Document segment:
*** Begin section ***

Perfect. Why don't we start off with your semiconductor franchise. It's about 45% of your total revenues, your largest customers have pointed to roughly $140 billion in wafer equipment spending this year, that's up 25%, 30%. And which shrink broadly across all segments as well as in some of your key areas like NAND, there's a big upgrade cycle happening in NAND as well. Historically in prior cycles, 2016, 2020, your semiconductor business outperformed WFE by 2.5x, 3x x, respectively. We're not asking you to endorse these specific figures, but would be helpful if you could comment on the similarities, right? And key differences you're seeing this cycle versus the last few cycles. .

John Lee

Executives
#4

Yes, great question. I think maybe before I get to that, longer term, we've been able to outperform WFE CAGR and by 200 basis points throughout through the cycle. Now during the upturn in the cycle, we outperform because we have to make our stuff first before our customers can ship their stuff to the chip fabs. The numbers you quoted, I think some differences this time. Number one, NAND is not as big a part of this cycle as of now. than it was in those other 2 cycles. We also didn't have really much of any lithography, metrology and inspection and the amplitude of cycle swings lithography metrology inspection are a little less than deposition and edge. So keep that in mind. And then, of course, China, we used to have much more revenue in 2 Chinese equipment OEMs. That has mostly gone out of our numbers. of the geopolitics of the semi industry. And those Chinese equipment OEMs used to be a very pretty small part of WFE. Now they're not as smaller parts of the denominator got a little bigger. So I would think about those 3 things, keep those 3 things in mind as we think about how we will outperform WFE this year.

Unknown Analyst

Analysts
#5

Next year, should again to be a very strong spending here as well. Our preliminary estimates put WFE spending at about $165 billion, so up another sort of 20% year-over-year doing, again, the initial stages of the ramp, as you articulated, you're typically shipping well above demand. Based on your discussions with your largest customers, how much visibility do you have into next year's demand profile? We were -- for example, we were talking with 1 of the larger semi cap equipment guys last week was 1 of your big customers. They're talking about customers giving them sort of 8-plus quarters worth of demand visibility. I'm wondering if that's translating into extended visibility for the MKS team?

John Lee

Executives
#6

Yes. So certainly, there's always a little more extended visibility during the ramp, and that's normal. We only guide a quarter out. Obviously, you saw our Q2 guidance was up versus Q1. I would say this, we're in very close constant communication with all the big customers in semi. We have to be, right? They have to give us that visibility so that we can prepare our supply chain in our factories to meet that demand. . I would agree that right now, as an industry, we feel that this cycle looks like it has much more legs and could extend much longer because the fundamental driver is AI. And as of right now, that is certainly something that's continuing to grow all the way from the CSPs, all the way down to people providing the Boards and the systems and therefore, the chips and the packaging. So right now, we are preparing for the potential that you hit $165 billion to $180 billion WFE in 2027 and beyond that.

*** End section ***

Record extracts:
*** Begin section ***

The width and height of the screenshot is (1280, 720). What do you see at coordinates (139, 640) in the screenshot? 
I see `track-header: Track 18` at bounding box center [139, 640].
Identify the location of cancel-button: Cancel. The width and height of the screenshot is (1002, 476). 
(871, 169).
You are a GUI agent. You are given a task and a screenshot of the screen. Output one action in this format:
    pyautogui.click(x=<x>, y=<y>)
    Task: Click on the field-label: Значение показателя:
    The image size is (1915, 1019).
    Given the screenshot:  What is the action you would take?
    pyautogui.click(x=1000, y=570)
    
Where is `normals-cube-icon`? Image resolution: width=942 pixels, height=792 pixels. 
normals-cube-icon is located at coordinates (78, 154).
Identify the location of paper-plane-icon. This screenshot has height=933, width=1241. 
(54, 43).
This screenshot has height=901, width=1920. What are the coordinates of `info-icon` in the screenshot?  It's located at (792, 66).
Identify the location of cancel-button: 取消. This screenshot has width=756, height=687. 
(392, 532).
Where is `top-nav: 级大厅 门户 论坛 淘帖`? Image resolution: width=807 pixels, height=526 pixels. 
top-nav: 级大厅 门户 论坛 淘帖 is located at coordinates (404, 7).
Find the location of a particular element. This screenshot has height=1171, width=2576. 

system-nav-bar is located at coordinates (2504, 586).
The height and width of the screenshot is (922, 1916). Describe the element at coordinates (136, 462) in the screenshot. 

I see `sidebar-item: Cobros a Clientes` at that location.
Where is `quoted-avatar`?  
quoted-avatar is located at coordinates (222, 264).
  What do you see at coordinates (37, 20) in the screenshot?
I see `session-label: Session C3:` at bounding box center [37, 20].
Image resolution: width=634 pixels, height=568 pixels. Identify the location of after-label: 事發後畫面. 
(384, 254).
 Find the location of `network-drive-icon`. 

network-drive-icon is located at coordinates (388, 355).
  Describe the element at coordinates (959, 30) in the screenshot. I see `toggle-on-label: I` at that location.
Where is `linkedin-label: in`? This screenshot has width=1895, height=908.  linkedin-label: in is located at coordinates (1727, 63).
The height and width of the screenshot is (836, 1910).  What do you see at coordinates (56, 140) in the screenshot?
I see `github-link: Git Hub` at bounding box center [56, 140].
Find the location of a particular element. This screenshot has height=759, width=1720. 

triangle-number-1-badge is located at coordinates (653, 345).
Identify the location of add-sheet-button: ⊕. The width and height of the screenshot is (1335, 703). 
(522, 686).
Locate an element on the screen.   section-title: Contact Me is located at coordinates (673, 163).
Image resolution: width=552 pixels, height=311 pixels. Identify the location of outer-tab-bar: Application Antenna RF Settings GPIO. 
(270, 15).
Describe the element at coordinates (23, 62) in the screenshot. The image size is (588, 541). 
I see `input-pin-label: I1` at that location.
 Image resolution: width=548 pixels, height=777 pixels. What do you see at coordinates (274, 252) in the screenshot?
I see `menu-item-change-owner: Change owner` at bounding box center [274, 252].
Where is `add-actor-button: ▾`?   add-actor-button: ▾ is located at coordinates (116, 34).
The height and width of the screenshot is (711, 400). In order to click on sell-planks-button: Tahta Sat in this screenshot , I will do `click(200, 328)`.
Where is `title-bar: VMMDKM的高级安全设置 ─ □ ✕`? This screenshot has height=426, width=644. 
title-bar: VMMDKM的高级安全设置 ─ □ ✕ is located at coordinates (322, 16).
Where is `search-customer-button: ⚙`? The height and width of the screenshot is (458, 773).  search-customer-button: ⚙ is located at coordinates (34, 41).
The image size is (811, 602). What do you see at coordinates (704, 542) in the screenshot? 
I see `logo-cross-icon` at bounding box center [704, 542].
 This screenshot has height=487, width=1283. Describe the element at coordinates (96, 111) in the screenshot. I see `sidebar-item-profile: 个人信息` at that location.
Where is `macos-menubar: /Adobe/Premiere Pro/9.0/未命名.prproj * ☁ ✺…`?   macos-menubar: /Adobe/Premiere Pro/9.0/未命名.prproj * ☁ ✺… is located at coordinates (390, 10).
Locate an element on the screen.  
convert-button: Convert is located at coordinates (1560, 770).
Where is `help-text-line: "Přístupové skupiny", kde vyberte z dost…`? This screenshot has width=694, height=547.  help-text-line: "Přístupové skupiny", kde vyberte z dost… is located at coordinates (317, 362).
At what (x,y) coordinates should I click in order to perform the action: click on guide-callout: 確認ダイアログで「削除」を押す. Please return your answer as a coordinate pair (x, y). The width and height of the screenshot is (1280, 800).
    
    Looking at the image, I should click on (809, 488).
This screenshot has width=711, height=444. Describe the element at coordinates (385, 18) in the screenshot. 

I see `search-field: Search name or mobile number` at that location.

*** End section ***

Written task 1: From the semiconductor earnings call transcript, extract the passage from "Unknown Analyst" to "the MKS team?".
Written task 2: Continue the semiconductor earnings call transcript from its last sentence.

Task output 1:
Unknown Analyst

Analysts
#5

Next year, should again to be a very strong spending here as well. Our preliminary estimates put WFE spending at about $165 billion, so up another sort of 20% year-over-year doing, again, the initial stages of the ramp, as you articulated, you're typically shipping well above demand. Based on your discussions with your largest customers, how much visibility do you have into next year's demand profile? We were -- for example, we were talking with 1 of the larger semi cap equipment guys last week was 1 of your big customers. They're talking about customers giving them sort of 8-plus quarters worth of demand visibility. I'm wondering if that's translating into extended visibility for the MKS team?

Task output 2:
Unknown Analyst

Analysts
#7

Perfect. And you articulated a very broad portfolio, vacuum, RF power, microwave power for NAND applications, plasma, reactive gas offerings for advanced [ logic ] and DRAM, photonics and optical solutions, right, for 1 of the areas that we really like, which is process control and lithography. I think last time you provided us an update, you were about 60% foundry/logic, 40% memory. Looking ahead, if memory WFE sees a strong recovery in the coming years, do you expect your mix to revert back towards more kind of historical levels or kind of stay more biased towards foundry and logic?

John Lee

Executives
#8

Yes, it's a good question. I think it will depend. We do have a little more weight towards NAND because of our market share in NAND equipment. But in general, we've been able to outperform because we're addressing 85% of WFE. So we're addressing every part of WFE, foundry, logic, DRAM and NAND. So we have been -- if you look at our growth rates year-over-year on a quarter basis, we're already outperforming WFE without much NAND, and I think that's our expectation. . I think if you look at the outgrowth, we're really exposed to a lot more steps. I think 1 of the things that is true this time is there's a lot more depth etch. It's an inflection in the industry, a lot more chips going vertical. And that's really a little less litho, you still need a lot of litho, but a lot more debt batch processes. And we have been traditionally strongest in the depth etch part of the semi market.

Unknown Analyst

Analysts
#9

On NAND, in particular, like I said, vacuum products, strong market leadership, RF power, you tend to benefit as customers upgrade from layer cost. We've gone from hundred layer. We're seeing the transition to 200 layers. Some of your customers are already talking about the migration to 300 plus layer sort of NAND architectures. We are starting to see that inflection in NAND wafer equipment spending. Some of your large customers have suggested roughly sort of $40 billion of NAND upgrade cycle in front of the industry, which may not be getting sort of pulled forward, right? Given your strong NAND heritage, how should we think about that opportunity set in sort of NAND going forward? .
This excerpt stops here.